Friedrich Von Wieser, principal obra, Natural Value, 1889.

  • Influenciado por Menger, fiel a doutrina marginalista.
  • Afirmou que não existe valor de troca objetiva, pois as raízes do valor estavam nas estimativas subjetivas dos indivíduos.
  • Valor de troca depende da combinação de utilidade e poder aquisitivo.
  • Exemplo: diamantes tem preço elevado, avaliado e pago por classes mais ricas enquanto que o pão, um bem comum depende do poder aquisitivo dos pobres.
  • Introduziu o conceito de valor natural: “no valor natural, estão estimados os bens simplesmente de acordo com a sua utilidade marginal, no valor de troca existe uma combinação em ter utilidade marginal e poder aquisitivo. No primeiro, os artigos de luxo são muito menos estimados, e os produtos de subsistência, comparativamente, muito mais estimados”.
  • Lei da procura de Wieser: situação em que a necessidade aumenta e a oferta permanece constante a utilidade marginal de um bem aumenta.
  •  Lei da oferta de Wieser: situação em as que as necessidades permanecem as mesmas e a oferta aumenta. A utilidade marginal deve cair.
  • Wieser criou o custo de oportunidade, ou princípio do custo alternativo. O conceito tinha como principal fundamento, transformar o custo de produção em custo subjetivo. EXEMPLO: o empresário produz um bem para um mercado, desiste da oportunidade de produzir outros bens.
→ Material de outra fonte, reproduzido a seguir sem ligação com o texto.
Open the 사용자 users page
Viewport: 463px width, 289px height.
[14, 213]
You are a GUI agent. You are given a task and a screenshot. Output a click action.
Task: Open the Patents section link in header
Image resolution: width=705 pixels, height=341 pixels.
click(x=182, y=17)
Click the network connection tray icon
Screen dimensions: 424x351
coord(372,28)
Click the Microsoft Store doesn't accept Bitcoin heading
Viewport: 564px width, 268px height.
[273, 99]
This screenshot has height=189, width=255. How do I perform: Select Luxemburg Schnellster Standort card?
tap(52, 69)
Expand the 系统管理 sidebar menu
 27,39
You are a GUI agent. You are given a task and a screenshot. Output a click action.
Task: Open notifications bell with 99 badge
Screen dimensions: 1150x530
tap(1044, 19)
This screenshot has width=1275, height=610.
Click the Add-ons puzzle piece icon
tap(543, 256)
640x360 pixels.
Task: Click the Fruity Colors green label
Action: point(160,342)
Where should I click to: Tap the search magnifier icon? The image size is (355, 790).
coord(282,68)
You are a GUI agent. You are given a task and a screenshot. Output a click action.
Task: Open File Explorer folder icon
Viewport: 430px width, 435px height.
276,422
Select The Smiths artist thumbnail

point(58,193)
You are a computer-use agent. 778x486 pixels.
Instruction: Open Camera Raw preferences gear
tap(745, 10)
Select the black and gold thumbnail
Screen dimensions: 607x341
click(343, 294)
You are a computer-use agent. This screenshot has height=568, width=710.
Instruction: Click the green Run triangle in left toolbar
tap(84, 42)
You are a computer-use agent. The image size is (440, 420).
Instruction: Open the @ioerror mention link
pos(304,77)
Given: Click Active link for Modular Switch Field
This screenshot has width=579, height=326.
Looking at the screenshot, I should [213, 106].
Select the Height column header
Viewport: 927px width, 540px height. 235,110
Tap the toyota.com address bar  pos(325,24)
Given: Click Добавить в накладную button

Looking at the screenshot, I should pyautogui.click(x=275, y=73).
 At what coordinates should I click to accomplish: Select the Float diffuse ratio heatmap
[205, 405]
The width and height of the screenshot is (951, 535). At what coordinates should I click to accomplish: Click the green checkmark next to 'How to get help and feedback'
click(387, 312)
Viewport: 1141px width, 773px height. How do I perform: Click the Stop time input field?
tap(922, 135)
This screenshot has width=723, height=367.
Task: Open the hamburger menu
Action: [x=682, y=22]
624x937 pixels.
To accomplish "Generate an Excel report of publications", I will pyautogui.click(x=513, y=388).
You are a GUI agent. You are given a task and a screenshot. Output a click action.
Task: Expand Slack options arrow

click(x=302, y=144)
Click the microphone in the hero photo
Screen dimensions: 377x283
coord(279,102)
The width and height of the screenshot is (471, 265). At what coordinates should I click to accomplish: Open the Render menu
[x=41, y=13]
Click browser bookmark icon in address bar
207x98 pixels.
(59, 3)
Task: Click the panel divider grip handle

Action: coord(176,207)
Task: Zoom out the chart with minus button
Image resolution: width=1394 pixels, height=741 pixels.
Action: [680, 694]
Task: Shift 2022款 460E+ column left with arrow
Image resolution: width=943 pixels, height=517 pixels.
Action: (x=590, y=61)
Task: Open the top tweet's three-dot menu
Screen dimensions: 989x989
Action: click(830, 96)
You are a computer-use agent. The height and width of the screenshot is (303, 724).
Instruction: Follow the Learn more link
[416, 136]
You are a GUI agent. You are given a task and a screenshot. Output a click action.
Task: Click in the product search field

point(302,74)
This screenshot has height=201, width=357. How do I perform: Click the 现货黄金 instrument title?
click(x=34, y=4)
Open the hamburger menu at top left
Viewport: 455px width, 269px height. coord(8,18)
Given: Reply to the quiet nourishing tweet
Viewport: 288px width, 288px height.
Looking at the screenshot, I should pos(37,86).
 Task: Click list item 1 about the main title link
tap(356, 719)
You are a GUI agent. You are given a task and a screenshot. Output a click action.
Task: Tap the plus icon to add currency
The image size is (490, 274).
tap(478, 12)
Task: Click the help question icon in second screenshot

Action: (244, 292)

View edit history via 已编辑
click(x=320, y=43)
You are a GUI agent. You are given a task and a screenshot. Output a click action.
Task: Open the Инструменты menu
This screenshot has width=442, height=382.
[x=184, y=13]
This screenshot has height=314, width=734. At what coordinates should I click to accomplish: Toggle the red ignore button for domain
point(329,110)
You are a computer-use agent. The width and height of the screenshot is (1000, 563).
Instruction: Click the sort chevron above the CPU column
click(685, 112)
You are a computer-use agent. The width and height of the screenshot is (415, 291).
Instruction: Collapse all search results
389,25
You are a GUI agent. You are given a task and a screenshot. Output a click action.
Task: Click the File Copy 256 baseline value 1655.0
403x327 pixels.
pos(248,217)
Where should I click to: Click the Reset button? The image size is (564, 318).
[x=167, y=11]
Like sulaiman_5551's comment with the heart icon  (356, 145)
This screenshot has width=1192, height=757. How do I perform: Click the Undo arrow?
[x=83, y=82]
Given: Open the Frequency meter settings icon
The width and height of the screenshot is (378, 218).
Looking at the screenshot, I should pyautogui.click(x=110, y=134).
Eugen Von Böhm-Bawerk (1851-1914), professor de economia política universidade de Viena e também foi ministro das finanças da Áustria.

  • “Capital and interest” (Capital e juro) publicado em 1884.
  • Segue a mesma linha de Menger em relação a subjetividade do valor das mercadorias.
  • Teoria do ágio (premio) – empregou seu conceito de tempo nesta teoria. Sua teoria tem três bases: sendo que as duas primeiras são subjetivas.
  1. Os bens têm valor mais alto no presente do que no futuro, para o autor subestimamos as necessidades futuras e os bens necessários para satisfaze-las. Nesse sentido acreditava que o “homem econômico” preferiria aproveitar o presente do que planejar o futuro.
  2. O “homem econômico” estaria disposto a pagar o Ágio no consumo de bens presentes do que no consumo futuro.
  3. O elemento para o Ágio, no valor do bem, diz respeito a produção. O processo produtivo torna-se mais prolongado, quando é necessário produzir bens de capital para á produção de bens finais. Nesse sentido o Ágio é devido a melhor nas técnicas de produção. Pois o “homem econômico” deseja consumir mais mercadorias no presente.
  • Debateu com Karl Marx a respeito do valor.

O Equilíbrio geral de Walras

Marie-Esprit Leon Walras (1834-1910) nasceu em Éverus, na Normandia

  • Começou os estudos para ser engenheiro de minas, mas desistiu para colaborar em periódicos da época, como em particular o jornal des economistas e o la presse, destacando-se como um lutador pelas causas da reforma social.
  • Em 1870, ocupou a cátedra de economia política da universidade de Lausanne, onde ficou até sua aposentadoria.

Walras estuda a troca entre duas mercadorias, e em seguida a troca de várias mercadorias. O valor de trocar para ele e determinador pela raridade (escassez) utilidade marginal.

O sistema de Walras pode ser olhado como uma tentativa teórica de mostrar a interdependência entre todas as variáveis econômicas e a possibilidade de equilíbrio entre elas.